Kasabanın bekçi kadrosuna iki kişi için ilan vermişlerdi. Askerden yeni gelen Selim, babasının baskısıyla müracaatını yapmaya hazırlanıyordu. Selim son geçirdiği olaylardan dolayı psikolojisi bozulmuştu. Babasıyla gerekli evrakları hazırlamış ve ilgililere verilmişti. Bu olaylar sırasında Selim, heyecandan soluksuz kalmış ve baygınlık geçirmişti.

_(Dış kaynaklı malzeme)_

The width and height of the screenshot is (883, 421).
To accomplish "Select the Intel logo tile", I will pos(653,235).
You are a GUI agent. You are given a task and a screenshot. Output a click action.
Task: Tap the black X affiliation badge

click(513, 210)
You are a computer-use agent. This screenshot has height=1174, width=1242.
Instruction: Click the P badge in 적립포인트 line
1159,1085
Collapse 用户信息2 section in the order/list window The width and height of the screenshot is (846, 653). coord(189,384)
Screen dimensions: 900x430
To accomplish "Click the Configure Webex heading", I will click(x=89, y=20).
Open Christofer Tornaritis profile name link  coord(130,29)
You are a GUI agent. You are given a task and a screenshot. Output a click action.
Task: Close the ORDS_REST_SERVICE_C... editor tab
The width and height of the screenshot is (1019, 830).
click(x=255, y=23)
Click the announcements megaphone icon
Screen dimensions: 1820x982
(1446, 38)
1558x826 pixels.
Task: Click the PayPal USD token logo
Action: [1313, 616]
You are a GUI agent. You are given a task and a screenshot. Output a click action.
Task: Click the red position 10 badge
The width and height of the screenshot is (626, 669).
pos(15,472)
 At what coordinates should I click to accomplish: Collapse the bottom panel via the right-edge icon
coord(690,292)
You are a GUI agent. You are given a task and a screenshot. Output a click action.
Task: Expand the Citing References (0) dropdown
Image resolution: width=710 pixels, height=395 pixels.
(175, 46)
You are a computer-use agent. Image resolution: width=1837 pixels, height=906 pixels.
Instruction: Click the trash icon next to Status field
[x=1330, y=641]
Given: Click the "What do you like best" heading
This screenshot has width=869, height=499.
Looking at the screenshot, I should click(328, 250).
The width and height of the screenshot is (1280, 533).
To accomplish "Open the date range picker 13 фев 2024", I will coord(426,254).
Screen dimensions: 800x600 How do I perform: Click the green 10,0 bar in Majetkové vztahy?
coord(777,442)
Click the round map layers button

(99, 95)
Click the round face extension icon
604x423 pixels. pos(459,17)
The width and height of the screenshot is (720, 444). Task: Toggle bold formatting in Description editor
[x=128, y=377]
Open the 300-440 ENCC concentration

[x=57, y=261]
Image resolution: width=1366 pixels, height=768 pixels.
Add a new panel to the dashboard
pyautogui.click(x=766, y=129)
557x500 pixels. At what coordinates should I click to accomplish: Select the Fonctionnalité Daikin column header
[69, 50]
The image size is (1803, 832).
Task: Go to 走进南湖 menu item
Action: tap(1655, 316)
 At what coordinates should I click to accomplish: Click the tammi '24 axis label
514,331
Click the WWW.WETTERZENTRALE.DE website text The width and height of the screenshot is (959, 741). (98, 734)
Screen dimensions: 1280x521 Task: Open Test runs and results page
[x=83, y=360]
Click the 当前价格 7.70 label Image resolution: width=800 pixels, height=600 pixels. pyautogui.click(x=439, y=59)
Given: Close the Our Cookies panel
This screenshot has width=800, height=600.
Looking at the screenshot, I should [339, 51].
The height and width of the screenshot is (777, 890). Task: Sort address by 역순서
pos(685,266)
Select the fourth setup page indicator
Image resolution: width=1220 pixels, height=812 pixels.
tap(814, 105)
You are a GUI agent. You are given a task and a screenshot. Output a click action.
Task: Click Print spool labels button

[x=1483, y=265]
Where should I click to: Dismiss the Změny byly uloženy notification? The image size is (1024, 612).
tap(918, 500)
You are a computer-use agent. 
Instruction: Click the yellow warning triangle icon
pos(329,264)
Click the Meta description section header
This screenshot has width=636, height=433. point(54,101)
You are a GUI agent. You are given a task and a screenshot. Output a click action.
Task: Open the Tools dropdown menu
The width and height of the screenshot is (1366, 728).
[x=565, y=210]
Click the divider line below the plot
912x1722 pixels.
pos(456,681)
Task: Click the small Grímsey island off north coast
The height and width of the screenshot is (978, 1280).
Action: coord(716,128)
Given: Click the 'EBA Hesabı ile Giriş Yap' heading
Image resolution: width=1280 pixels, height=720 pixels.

Asker Selim, heyecanını bir türlü yenemiyor ve titriyordu. Titreyen birinin Kasabanın hükümet konağına bekçi alınması normal değildi. Selim’i bu konuda doktora dahi götürmüşlerdi. Heyecanını yenememesi durumunda mülakatta, başarılı olması mümkün görünmüyordu.
Ana ve babası tarlada çalışırdı. Ağabeyi de büyüklerden ayrılmazdı. Felaket geliyorum demiş ve yağmur dağları dövüyordu. Tarlada çalışanlar, heyelana kapıldı ve ağabeyi kayboldu. Babanın bir ayağı koptu. Askerden döndüğünde, Selimin eve sahip çıkması gerekirdi. Çünkü Selimin eline bakıyorlardı. Alacağı maaşla geçimlerini sağlayacaklardı.
Bekçi kadrosuna alınacak iki kişi için Selim’in babasına haber iletildi. Selim ortalıkta yoktu. Heyecan onu dere yatağına itmiş, balık tutmak için oyalanıyordu. Akşam eve geliyor ve bekçi konusunu açmıyorlardı. İkinci gün babası Selime; Oğlum seni çağıran müdür değil, hükümetin temsilcisidir. Temsilci seninle konuşacak ama görev verme adına hiçbir yetkisi olmayacak. Onun için hükümet yetkilisiyle, bizimle konuşur gibi davran, seni esas müdüre gönderecekler o zaman dikkatli olursun. Şeklinde konuştu. Babası, oğlunu yeterli görmedi ve doktora götürdü.
Temsilcinin yanına giderken, karşılaştığın herkesle güler yüzlü, hâl hatır sormalısın. Sert bakma, rahat davran. Onlar komutanın hizmetlisidir. Sonuçta konağın başkanına ulaşabilesin. Heyecanını ona sakla, çekeceğin zorluğu o zaman düşünürüz.
Sevdiğin kıyafetleri giyin. Başkanın yanına çıkacağında kravat takarsın. Konaktan içeriye girdiğinde evine girmiş gibi serbest hareket etmelisin. Selim bir hikayedir gidiyordu. Çarşı Pazara belki ilk defa gidecekti.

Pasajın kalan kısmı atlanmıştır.